Deuce McAllister and rookie sensation Reggie Bush gave this battered city a reason to throw itself a party, carrying the New Orleans Saints where they've never been before - one game from the Super Bowl.

The Saints used an assortment of spectacular plays to beat the Philadelphia Eagles 27-24 on Saturday and become the first team in NFL history to make a conference championship after losing 13 or more games the previous season.

All season long, the Saints have been at the heart of New Orleans' revival from the devastation of Hurricane Katrina. Now, the franchise best known for four decades of failure, the 'Aints and fans wearing paper bags, is on the verge of being the toast of the NFC.

New Orleans (11-6) will play at Chicago or host Seattle, depending on the outcome of the other NFC division round game Sunday.

It was the veteran McAllister with his two touchdowns and team playoff mark of 143 yards rushing, and the rookie Bush with his collection of magnificent moves, that made the difference in the raucous Superdome.

Quarterback Jeff Garcia's run of success for the Eagles (11-7) ended, but he combined with former Saints receiver Donte' Stallworth on an Eagles-record 75-yard touchdown in the first half. Brian Westbrook rushed for 116 yards and scored twice, including a franchise playoff-record 62-yard run.

Colts 15, Ravens 6

At Baltimore, Adam Vinatieri, signed during the offseason for his playoff experience, kicked five field goals to put his name in the NFL record book and carry the Indianapolis Colts past the Baltimore Ravens.

Although unspectacular, Peyton Manning was efficient enough to make up for some of his previous playoff failures and keep alive his hope of playing in the Super Bowl for the first time. All he needed to do was get the Colts close enough for Vinatieri, who did the rest.

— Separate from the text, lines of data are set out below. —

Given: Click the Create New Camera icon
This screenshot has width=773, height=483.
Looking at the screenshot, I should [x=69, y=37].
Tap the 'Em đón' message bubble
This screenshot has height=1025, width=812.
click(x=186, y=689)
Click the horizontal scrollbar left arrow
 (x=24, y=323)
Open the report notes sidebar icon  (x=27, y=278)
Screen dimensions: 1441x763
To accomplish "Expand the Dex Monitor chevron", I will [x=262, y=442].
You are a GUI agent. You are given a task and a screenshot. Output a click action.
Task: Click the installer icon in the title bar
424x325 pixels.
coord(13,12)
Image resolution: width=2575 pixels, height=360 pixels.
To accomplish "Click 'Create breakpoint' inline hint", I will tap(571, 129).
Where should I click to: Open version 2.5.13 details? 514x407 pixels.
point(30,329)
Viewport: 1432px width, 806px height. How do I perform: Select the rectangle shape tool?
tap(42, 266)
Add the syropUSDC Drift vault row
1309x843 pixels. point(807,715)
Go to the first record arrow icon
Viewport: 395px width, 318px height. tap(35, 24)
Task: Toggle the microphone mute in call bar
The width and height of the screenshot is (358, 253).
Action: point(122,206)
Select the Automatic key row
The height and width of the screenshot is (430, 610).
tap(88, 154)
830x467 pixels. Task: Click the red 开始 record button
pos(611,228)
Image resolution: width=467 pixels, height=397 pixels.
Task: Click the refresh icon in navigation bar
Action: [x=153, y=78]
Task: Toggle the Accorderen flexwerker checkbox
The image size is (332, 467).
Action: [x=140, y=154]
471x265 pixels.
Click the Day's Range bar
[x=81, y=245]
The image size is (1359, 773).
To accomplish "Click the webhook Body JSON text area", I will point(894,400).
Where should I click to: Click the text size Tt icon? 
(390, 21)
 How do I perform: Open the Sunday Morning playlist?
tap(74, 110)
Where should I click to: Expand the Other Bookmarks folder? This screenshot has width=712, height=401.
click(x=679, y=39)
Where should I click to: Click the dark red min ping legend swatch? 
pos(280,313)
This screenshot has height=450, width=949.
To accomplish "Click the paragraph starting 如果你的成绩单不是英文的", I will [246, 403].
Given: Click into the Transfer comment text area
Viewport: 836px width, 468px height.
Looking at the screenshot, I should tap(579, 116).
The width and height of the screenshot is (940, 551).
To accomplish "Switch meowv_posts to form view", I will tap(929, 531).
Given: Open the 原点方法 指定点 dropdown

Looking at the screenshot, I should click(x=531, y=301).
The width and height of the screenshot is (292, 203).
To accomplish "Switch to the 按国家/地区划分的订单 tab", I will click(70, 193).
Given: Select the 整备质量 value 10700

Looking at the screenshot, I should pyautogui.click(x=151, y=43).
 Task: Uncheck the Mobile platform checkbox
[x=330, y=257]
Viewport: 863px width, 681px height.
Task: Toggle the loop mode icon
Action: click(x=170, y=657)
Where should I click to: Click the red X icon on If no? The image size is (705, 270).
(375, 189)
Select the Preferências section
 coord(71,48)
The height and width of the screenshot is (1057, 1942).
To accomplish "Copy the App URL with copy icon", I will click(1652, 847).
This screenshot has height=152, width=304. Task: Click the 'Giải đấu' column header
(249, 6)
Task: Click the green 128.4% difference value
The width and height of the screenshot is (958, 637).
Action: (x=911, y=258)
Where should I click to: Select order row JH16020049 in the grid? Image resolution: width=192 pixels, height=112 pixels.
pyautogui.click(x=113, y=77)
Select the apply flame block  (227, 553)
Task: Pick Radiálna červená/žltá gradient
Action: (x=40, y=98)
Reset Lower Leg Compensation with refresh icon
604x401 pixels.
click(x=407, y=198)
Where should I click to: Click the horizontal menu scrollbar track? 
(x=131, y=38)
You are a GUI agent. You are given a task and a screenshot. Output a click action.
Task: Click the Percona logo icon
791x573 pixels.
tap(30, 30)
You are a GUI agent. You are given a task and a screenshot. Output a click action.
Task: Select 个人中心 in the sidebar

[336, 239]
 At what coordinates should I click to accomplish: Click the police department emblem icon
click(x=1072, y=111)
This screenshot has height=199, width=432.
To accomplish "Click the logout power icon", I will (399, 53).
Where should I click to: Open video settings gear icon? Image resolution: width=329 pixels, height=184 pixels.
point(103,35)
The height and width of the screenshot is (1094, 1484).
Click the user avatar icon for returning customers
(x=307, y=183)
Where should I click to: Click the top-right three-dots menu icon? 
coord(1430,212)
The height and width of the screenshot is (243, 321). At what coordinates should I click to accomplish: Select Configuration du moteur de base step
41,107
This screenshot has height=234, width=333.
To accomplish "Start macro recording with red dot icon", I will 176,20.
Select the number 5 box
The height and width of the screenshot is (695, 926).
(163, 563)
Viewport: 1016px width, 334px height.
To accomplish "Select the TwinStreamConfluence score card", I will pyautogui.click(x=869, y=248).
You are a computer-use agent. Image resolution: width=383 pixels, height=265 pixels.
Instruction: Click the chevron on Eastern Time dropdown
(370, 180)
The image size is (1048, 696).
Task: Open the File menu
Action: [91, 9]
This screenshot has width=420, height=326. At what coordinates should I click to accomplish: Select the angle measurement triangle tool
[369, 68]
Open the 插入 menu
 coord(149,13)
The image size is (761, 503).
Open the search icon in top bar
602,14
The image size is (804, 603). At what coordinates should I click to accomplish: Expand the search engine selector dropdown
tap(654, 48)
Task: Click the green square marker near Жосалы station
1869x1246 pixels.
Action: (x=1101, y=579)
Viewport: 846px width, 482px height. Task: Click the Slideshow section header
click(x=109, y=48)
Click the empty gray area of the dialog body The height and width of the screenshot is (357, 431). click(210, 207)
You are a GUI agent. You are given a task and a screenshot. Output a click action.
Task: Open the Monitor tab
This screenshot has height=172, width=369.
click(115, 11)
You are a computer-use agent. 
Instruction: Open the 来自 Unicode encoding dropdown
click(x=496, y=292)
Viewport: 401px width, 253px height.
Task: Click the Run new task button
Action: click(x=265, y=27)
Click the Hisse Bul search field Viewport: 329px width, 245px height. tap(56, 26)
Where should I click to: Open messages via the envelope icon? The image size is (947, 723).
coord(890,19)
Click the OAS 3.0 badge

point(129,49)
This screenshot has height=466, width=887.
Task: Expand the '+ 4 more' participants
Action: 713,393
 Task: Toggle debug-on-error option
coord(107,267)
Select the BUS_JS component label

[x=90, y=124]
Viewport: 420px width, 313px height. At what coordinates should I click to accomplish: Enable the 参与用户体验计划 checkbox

It was only the fourth playoff game in NFL history - and first since 1979 - that neither team scored a touchdown.

Vinatieri, who won two Super Bowls with late field goals and scored 117 points in the postseason for New England, was signed by Indianapolis in the offseason. He justified the acquisition with a flawless performance against the Ravens, connecting on field goal tries of 23, 42, 51, 48 and 35 yards. The fourth kick gave him an NFL-record 33 career postseason field goals.

Indianapolis (14-4) never trailed in eliminating the No. 2-seeded Ravens (13-4), who were coming off a first-round bye and poised to extract a measure of revenge against the franchise that broke the hearts of Baltimore fans by sneaking out of the city to Indianapolis in March 1984.

Manning finished 15-of-30 for 170 yards and improved his career playoff record to 5-6. The third-seeded Colts will next face the winner of Sunday's game between San Diego and New England.

Steve McNair was 18-of-29 for only 173 yards, and Baltimore managed only two field goals by Matt Stover in its first playoff game since 2003.